A big fall in gold output will come from mine closures – by Lawrie Williams (Mineweb.com – August 5, 2015)

http://www.mineweb.com/

Consultancy Metals Focus forecasts gold output to fall as unprofitable mines are shut.

LONDON – Taking All-in Sustaining Costs (AISC) figures, precious metals consultancy Metals Focus reckons that just short of a quarter of global new mined gold output is running at a loss at an $1100/ounce gold price, and falls below that level will add to this quite sharply.

The consultancy’s global cost curve covers gold mines providing around half the global gold output of 1,650 tonnes. Metals Focus estimates that as much as half of annual new mined production in their survey, i.e. 400 tonnes, will be uneconomic at current prices.

Presumably extrapolating this figure across total global gold output would thereby suggest that as much as 800 tonnes of production could currently be running at a loss.

But the consultancy notes, this doesn’t mean that any of the production will fall away through closures and cutbacks, not until the gold price downturn is more prolonged or more severe. It notes that there may be substantial costs involved in closing an operating mine down, which may mean it is less costly to keep the mine producing at some level – perhaps high grading where this is an option (which may actually increase output).

As the consultancy points out in its latest Precious Metals Weekly newsletter, firstly, closing a mine in itself is often a very costly undertaking.
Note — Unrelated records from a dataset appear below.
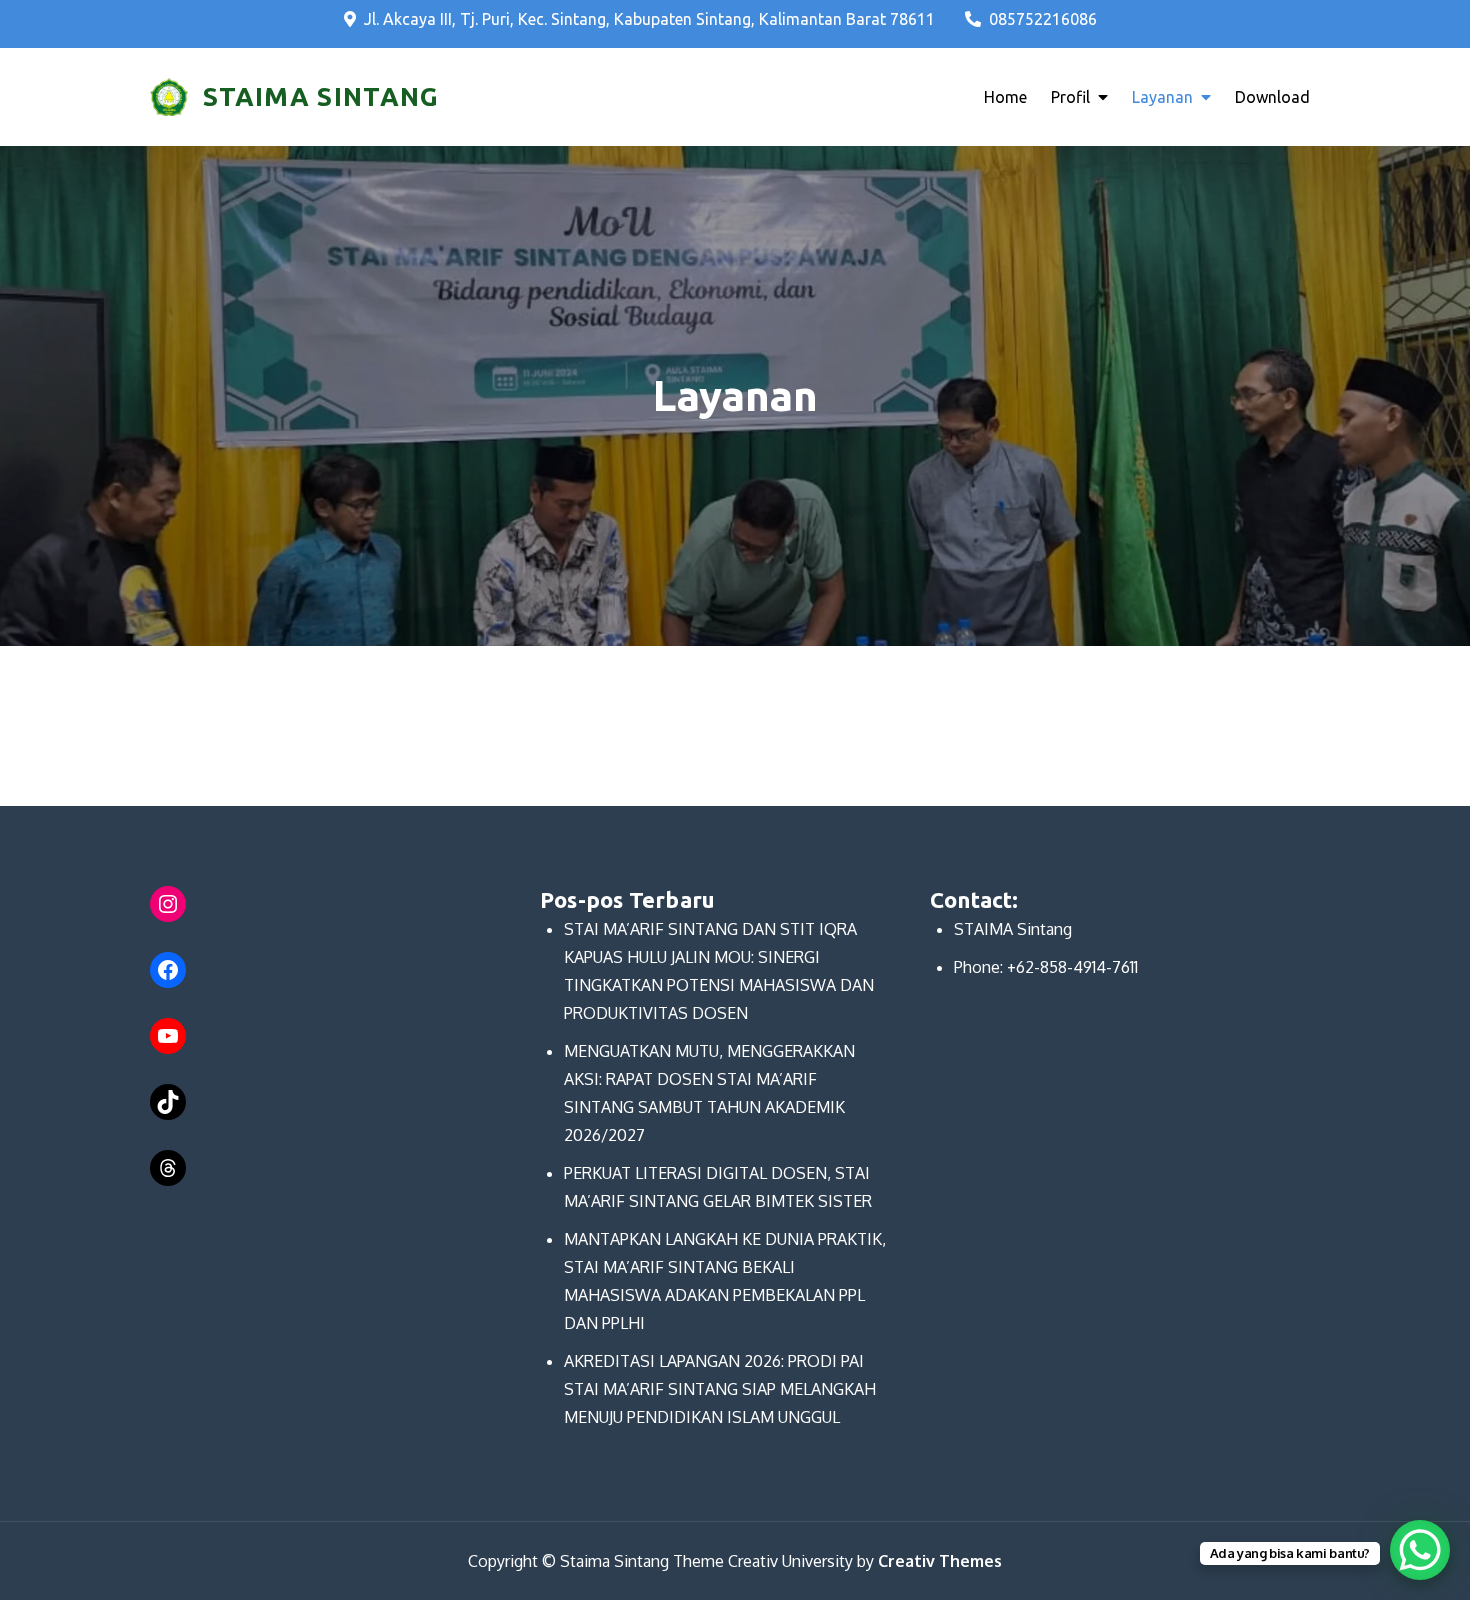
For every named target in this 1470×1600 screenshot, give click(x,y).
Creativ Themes (940, 1561)
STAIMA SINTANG (321, 96)
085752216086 (1043, 19)
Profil (1070, 97)
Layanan (1162, 97)
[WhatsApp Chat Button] (1420, 1550)
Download (1272, 97)
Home (1005, 97)
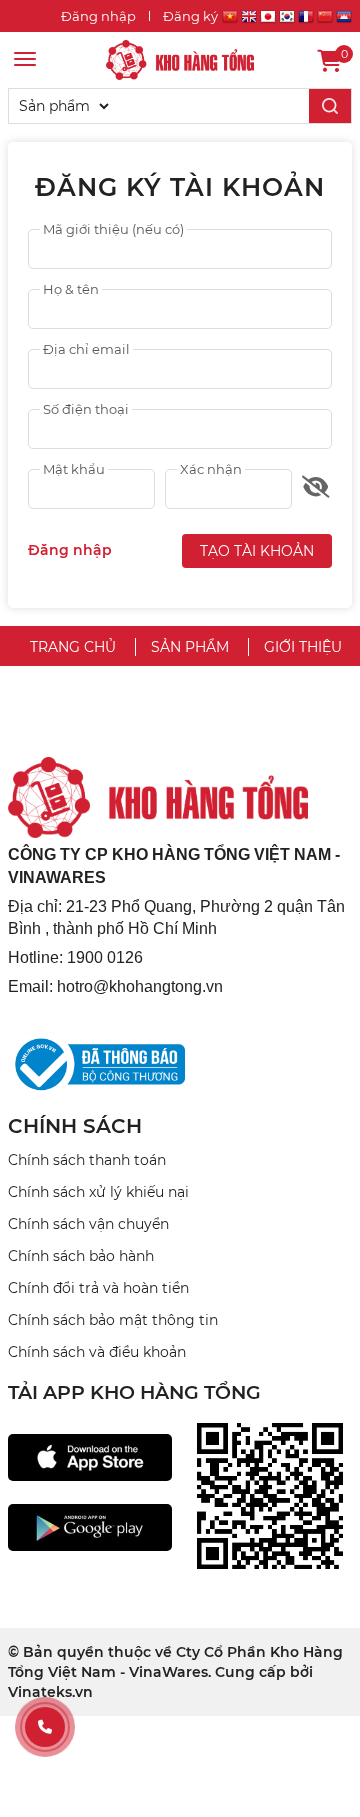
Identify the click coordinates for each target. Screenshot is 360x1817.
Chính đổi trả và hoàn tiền (98, 1288)
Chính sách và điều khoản (97, 1352)
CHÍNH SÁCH (75, 1126)
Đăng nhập (98, 16)
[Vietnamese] (230, 19)
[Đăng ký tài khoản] (180, 59)
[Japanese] (268, 19)
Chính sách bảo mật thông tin (113, 1320)
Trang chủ (73, 647)
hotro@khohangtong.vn (140, 986)
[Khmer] (344, 19)
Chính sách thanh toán (87, 1160)
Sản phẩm (190, 647)
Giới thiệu (303, 647)
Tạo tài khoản (257, 551)
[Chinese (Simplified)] (325, 19)
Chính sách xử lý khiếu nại (98, 1192)
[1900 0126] (45, 1727)
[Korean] (287, 19)
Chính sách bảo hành (81, 1256)
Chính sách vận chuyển (88, 1224)
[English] (249, 19)
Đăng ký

The workforce may be entitled to some redundancy or retraining payments. Decommissioning of the process plant and mining equipment, as well as reclamation of the land and watercourses, and other environmental-related site rehabilitation also has to be accounted for.

Because of this, rather than closing an operation, mining companies will often be prepared to operate at a loss in the short term in the hope that the gold price will make something of a recovery although sentiment seems to be so anti-gold at the moment it is hard to see this happening in the short term.